What it means: You shouldn’t be surprised if your credit card company closes your account because you stopped paying your bills, but there are other reasons you might suddenly find yourself with a useless credit card.
In the Chase agreement, the company says it may close your account for reasons having nothing to do with you. “Sometimes we close accounts based not on your actions or inactions, but on our business needs,” the statement reads.
Ulzheimer says this doesn’t happen often, but it’s not unheard of.
In 2009, for example, Citibank made news when it began closing enough accounts that people began taking notice in online forums.

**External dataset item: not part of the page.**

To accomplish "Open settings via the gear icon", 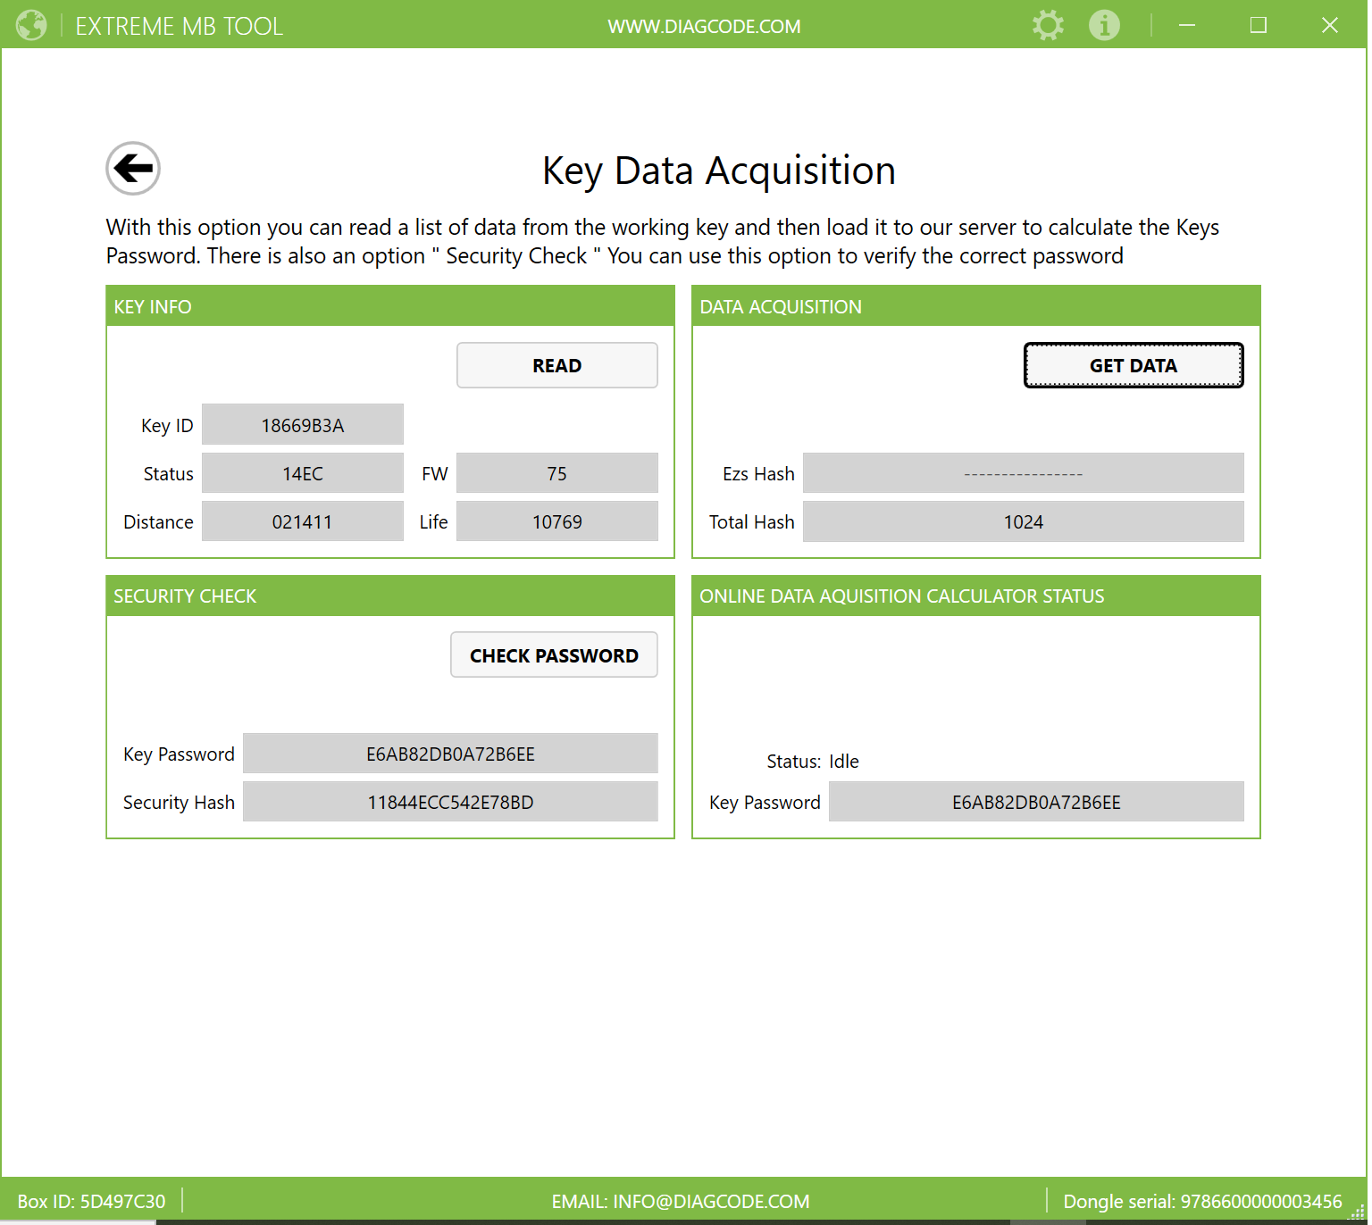I will (x=1048, y=25).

The bank said at the time that it “decided to close a limited number of oil partner co-branded MasterCard accounts.”
“Some issuers realize some segments of their portfolio is simply unprofitable and want out,” Ulzheimer says. “They reserve the right to discontinue your card type or program.”
Your account also may be closed because you’re costing the issuer too much money by not using it, says Linda Sherry, director of national priorities for Consumer Action, a San Francisco-based consumer advocacy group.
“I would regularly use a card that I want to keep because (otherwise) it will be closed,” she says.
Account liens or security interest
What it says: Your card company can take money from deposit accounts with that issuer to settle defaulted charges, or it could repossess items purchased with the card.
What it means: These are 2 clauses that attempt to accomplish the same thing — to ensure the card company gets some money back in case you stop paying.
At Navy Federal Credit Union, for example, by accepting the card agreement, you agree to have a lien placed on any “shares and dividends on deposit in all joint and individual accounts.” The lien does not apply to money held in an IRA.
“This is called ‘offset.’ Card issuers can take money out of deposit accounts you have with them to offset defaulted charges on your credit card,” Ulzheimer says. “This is why you should not put all your banking eggs in one basket.”
Even rarer than an account lien, a security interest goes a step further. The card agreement for Comenity Capital Bank, which issues store-branded credit cards for retailers like Ann Taylor and Pottery Barn, requires account holders to “grant” an interest in anything you purchase with the card or to any money you make by reselling those goods. The company does “waive any security interest we may have in your principal dwelling.”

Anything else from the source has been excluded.